Cyniquement, le NPA a résolu cette difficulté en proclamant son indépendance par rapport aux partis du Front de gauche, tout en continuant dans la pratique à travailler avec eux. Ceci s’est accompli au cours d’une division du travail entre Besancenot et Christian Picquet, membre de longue date de la Ligue communiste révolutionnaire (LCR, prédecesseur du NPA)

Le 20 janvier, Besancenot fit la contre-proposition du NPA : Le NPA s’allierait au Front de gauche, uniquement si l’alliance durait non seulement le temps de la campagne pour les élections européennes, mais aussi le temps de la campagne pour les élections régionales de 2010. Il expliqua : « Si c'est pour faire un coup aux Européennes et qu'au moment des régionales (en 2010), la moitié du front retourne au bercail avec le PS, ça n'aura servi à rien et ça aura été destructeur. »

Besancenot signifia clairement qu’il n’avait pas d’objection de principe à travailler avec les partis du Front de gauche. Mais il présenta le problème comme étant la volonté de maintenir une certaine indépendance par rapport au PS. Le 1er février sur France 5 Besancenot réitéra sa proposition, insistant pour dire « n'avoir pas d'ennemis dans ce camp-là. Il faut que ce soit un front durable » et il ajouta que la « question essentielle d'indépendance vis-à-vis de la direction du PS soit également actée de façon durable. »

Le 2 mars, le NPA rencontra des délégations du PG et du PC pour discuter d’une possible alliance. Le PG et le PC refusèrent de s’engager à faire des listes pour les élections régionales séparées du PS. Le 9 mars, le NPA annonça officiellement qu’il se présenterait séparément aux élections, sans alliance avec le Front de gauche, « En cause le refus du Front de gauche d’exclure toute alliance définitive avec le Parti socialiste pour les élections à venir et notamment pour les régionales. » 

Le 8 mars, le dirigeant de la fraction minoritaire du NPA Christian Picquet annonça qu’il rejoindrait le Front de gauche pour les élections européennes, tout en restant membre du NPA.

Durant les négociations, la fraction de Picquet indiqua, à plusieurs reprises, s’intéresser à une alliance avec le Front de gauche et insista auprès du NPA pour qu’il rejoigne le Front de gauche. Picquet avait expliqué que « les sondages et la popularité de M. Besancenot ne suffisent pas à faire une alternative crédible à gauche. »

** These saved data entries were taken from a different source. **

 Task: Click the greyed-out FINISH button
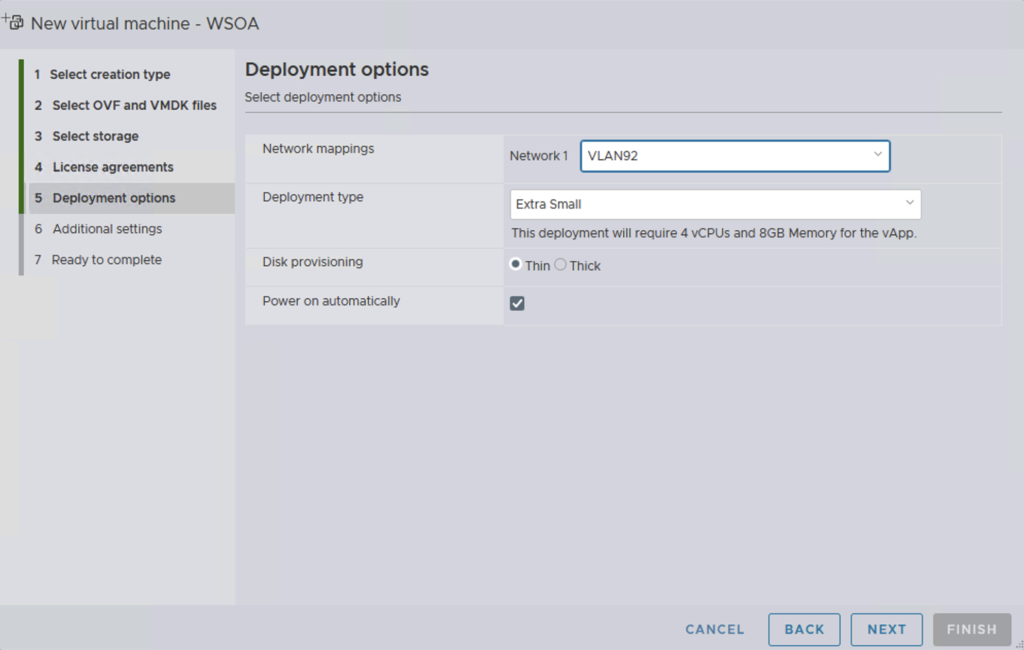click(971, 629)
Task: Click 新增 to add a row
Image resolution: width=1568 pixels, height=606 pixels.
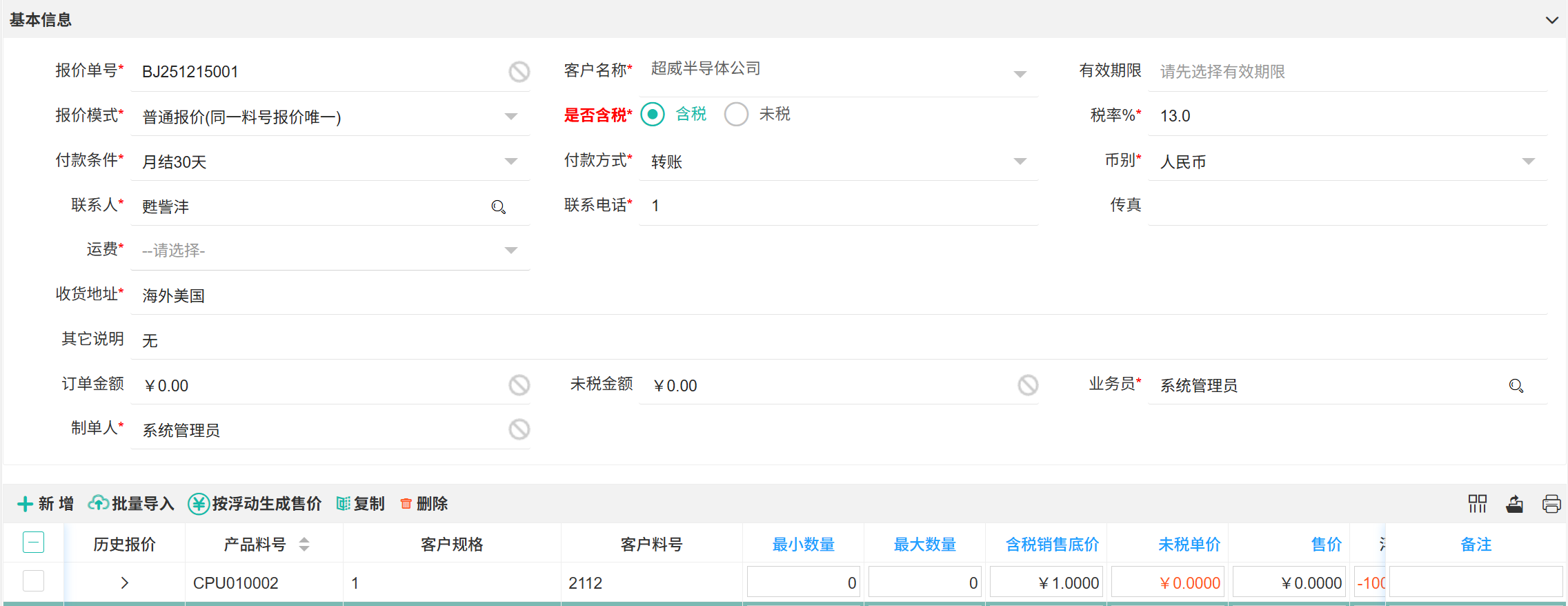Action: click(46, 504)
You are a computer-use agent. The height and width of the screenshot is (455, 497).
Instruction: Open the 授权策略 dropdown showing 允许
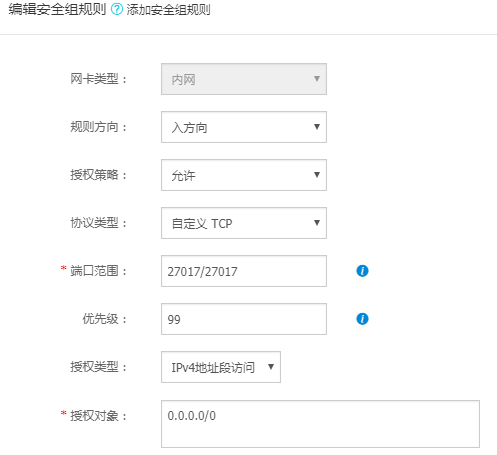coord(244,175)
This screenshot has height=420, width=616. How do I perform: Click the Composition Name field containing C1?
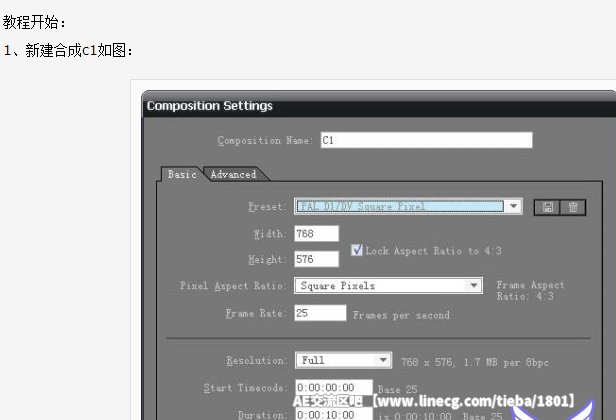[x=425, y=140]
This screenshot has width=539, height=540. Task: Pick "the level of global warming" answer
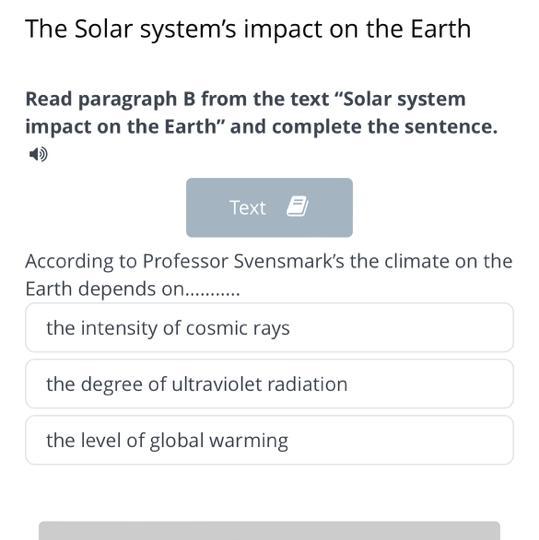pyautogui.click(x=269, y=440)
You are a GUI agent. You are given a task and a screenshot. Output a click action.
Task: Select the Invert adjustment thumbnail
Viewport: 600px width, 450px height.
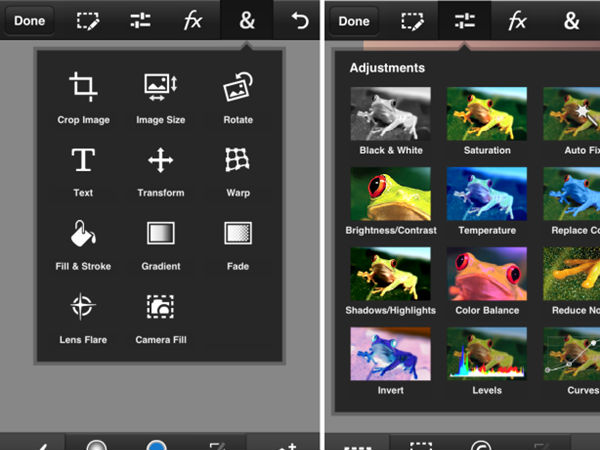coord(391,354)
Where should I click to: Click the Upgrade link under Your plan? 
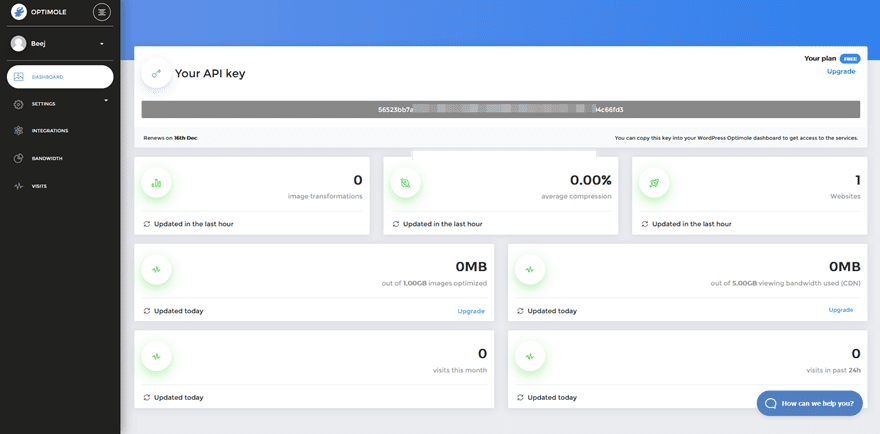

Pour justifier sa décision, Picquet dit qu’il était « inenvisageable d'accepter que des intérêts de parti prévalent sur l'intérêt général du peuple de gauche ». Il ajouta qu'il prenait la décision de participer au Front de gauche « en toute responsabilité et en toute conscience » et assura que sa fraction du NPA serait des « partenaires actifs et exigeants » pour le Front de gauche.

Picquet agit avec le soutien tacite de la direction du NPA : Bien que Picquet soit ostensiblement en train de défier la décision du parti sur la question de la participation au Front de gauche, il n’a pas été expulsé du parti ni n’a subi d’action disciplinaire.